Und was da für stolze Titel vergeben wurden. Der schwatte Deebel, der stolze Eimer, der ranzige Rächer und der Klaufix.Wenn man das alles so recht flott aneinander reiht, klingt es nach herzlosem Runterrocken und Breitbasteln, aber irgendwie darf man nicht vergessen, das diese Aneinanderreihung selbst nur durch größtmögliche Autoliebe entstehen kann. Man darf dabei all die liebevollen Beschraubungen und geduldigen Reparaturversuche in ewigen Wiederholungen nicht vergessen, wenn auch unter ständigem Fluchen, die endlosen Listen listig organisierter Ersatzteile, die aus aller Herrenländer herangezerrten und bei Ebay mühsam erbeuteten Extras, die ungezählten Arbeitsstunden, ach was, bitteren Nachtschichten, und die enormen Mengen zäh verdienter Kohle, die da regelmäßig versenkt wurden.
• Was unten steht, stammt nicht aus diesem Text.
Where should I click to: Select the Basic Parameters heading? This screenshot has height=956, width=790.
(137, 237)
Und man darf nicht vergessen, wieviel kriminelles Element es braucht, ein Auto am Leben zu erhalten, das nur noch durch Schrauben am illegalen Limit und gegen den Willen des TÜV weiterrollt. Oder poltert. Oder hinkt und stinkt.
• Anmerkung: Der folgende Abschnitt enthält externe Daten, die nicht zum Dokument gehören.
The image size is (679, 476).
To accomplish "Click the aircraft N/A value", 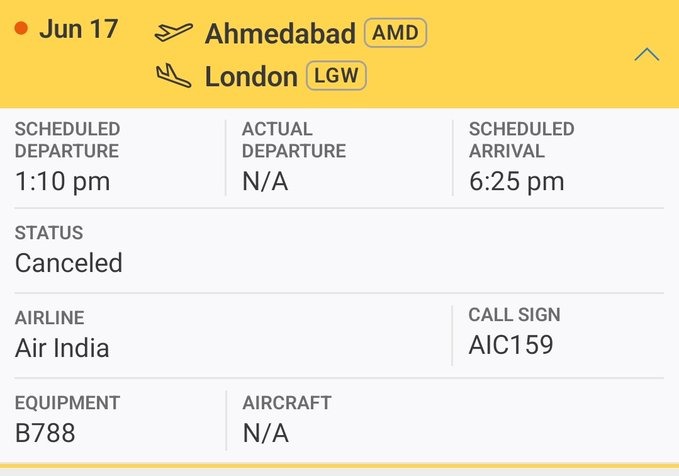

Im gesichtslosen Glanz all der ungezählten Neuwagen, die im Dienste einer großen Autovermietung durch unsere Hände gingen, alle die teuren Spitzenmodelle, die man da gefahren ist und in die Obhut völlig fahrschulresistenter Mietwagenkunden reichte, da gewinnt das eigenen Auto mit alle seinen Buckeln, Dellen und Macken eine ganz unglaublich hohe Anziehungskraft, da schlüpft es sich rein wie in ein paar sehr alte, sehr sehr bequeme Schuhe, und da bleibt einem von den vielen Luxusautos kaum eins lange in Erinnerung.